La protezione delle API resta lacunosa in tutto il mondo, in EMEA in particolare. Emerge l’urgenza di adottare misure di sicurezza efficaci da parte delle aziende.
La sicurezza delle API sta diventando un fattore sempre più critico per la cybersecurity. Lo evidenzia il 2024 State of Application Strategy Report: API Security pubblicato da F5, all’interno del quale si trovano dati particolarmente significativi. Uno su tutti è che meno del 70% delle API customer-facing utilizza il protocollo HTTPS: indirettamente significa che quasi un terzo delle API è esposte a potenziali attacchi. Il dato è particolarmente significativo se confrontato con il 90% delle pagine web che ormai sfruttano HTTPS per garantire comunicazioni sicure.
L’analisi è stata condotta su un campione globale di organizzazioni e fornisce una visione dettagliata delle criticità nella gestione della sicurezza delle API in epoca attuale, caratterizzata da una crescente dipendenza dalle tecnologie digitali e dall’intelligenza artificiale. Ricordiamo che le API sono diventate un elemento centrale con la trasformazione digitale, perché costituiscono di fatto la connessione fra applicazioni e servizi critici all'interno delle organizzazioni.

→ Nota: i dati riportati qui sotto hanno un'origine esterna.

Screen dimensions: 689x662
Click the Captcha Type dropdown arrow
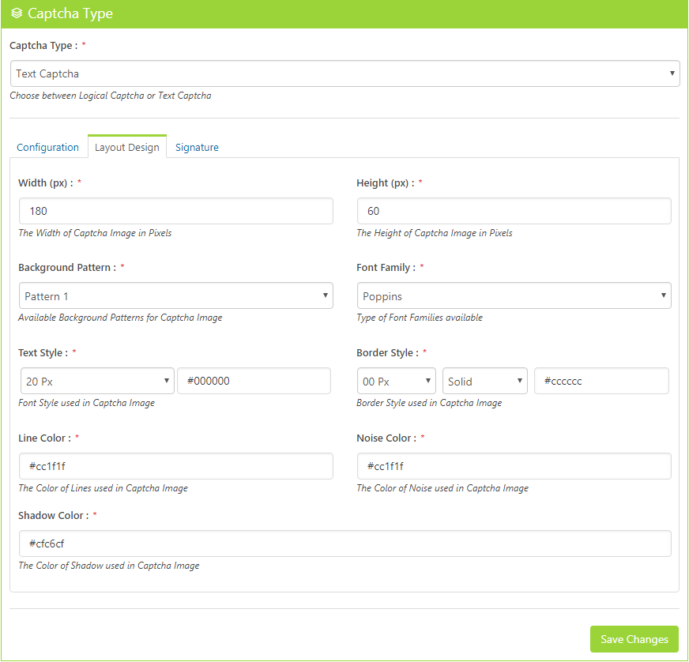[x=672, y=73]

La questione della sicurezza delle API nasce nel momento in cui la loro rapida diffusione non è stata affiancata da un adeguato sviluppo delle misure di sicurezza, che ha dato spazio a significative vulnerabilità. Per avere una idea della proporzione del problema basti sapere che in media le organizzazioni gestiscono 421 API diverse, per lo più ospitate in ambienti cloud pubblici.

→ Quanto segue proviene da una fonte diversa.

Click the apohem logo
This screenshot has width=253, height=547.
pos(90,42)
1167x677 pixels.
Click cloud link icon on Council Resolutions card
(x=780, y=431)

Una delle principali lacune messe in evidenza dal report riguarda la protezione del traffico API. Attualmente, le misure di sicurezza sono orientate prevalentemente al traffico in entrata, mentre quello in uscita resta spesso privo di una protezione adeguata. Questa problematica si somma a quella dell'integrazione crescente delle API con servizi di intelligenza artificiale, come quelli offerti da OpenAI, che richiedono un modello di sicurezza in grado di ispezionare e rispondere in tempo reale sia al traffico in entrata che in uscita. È così che la mancanza di attenzione verso il traffico in uscita aumenta il rischio di sfruttamento delle API da parte di attori malevoli.
Un altro aspetto critico è la frammentazione delle responsabilità all'interno delle organizzazioni. La sicurezza delle API viene ripartita tra diversi ambiti: per il 53% è gestita dal team di sicurezza delle applicazioni, per il 31% è in carico a piattaforme di gestione e integrazione. Come sempre, la gestione a silos crea lacune nella copertura della sicurezza e ostacola la capacità di una gestione efficace delle minacce.
La ricerca sottolinea anche l’importanza della programmabilità come capacità chiave per la sicurezza delle API, ossia di quella best practice che consente alle aziende di ispezionare il traffico in tempo reale per rispondere rapidamente alle minacce. In altre parole, le soluzioni di sicurezza devono essere in grado di adattarsi dinamicamente alle esigenze delle organizzazioni, offrendo strumenti per proteggere le API lungo tutto il loro ciclo di vita, dalla progettazione al deployment.
Focalizzando l’attenzione sulla regione EMEA emerge poi un contesto particolarmente complesso per la sicurezza delle API: ci sono organizzazioni che devono affrontare (oltre alle minacce globali), sfide normative locali e una digitalizzazione accelerata che ha spinto le aziende a implementare API per supportare i servizi critici, senza gestire adeguatamente la conseguente esposizione al rischio. Ritroviamo poi anche in EMEA la questione della frammentazione delle responsabilità e della carenza di strumenti integrati.
Per affrontare queste sfide, il report di F5 raccomanda un approccio completo alla sicurezza delle API che preveda l’integrazione della protezione API sin dalle prime fasi di sviluppo.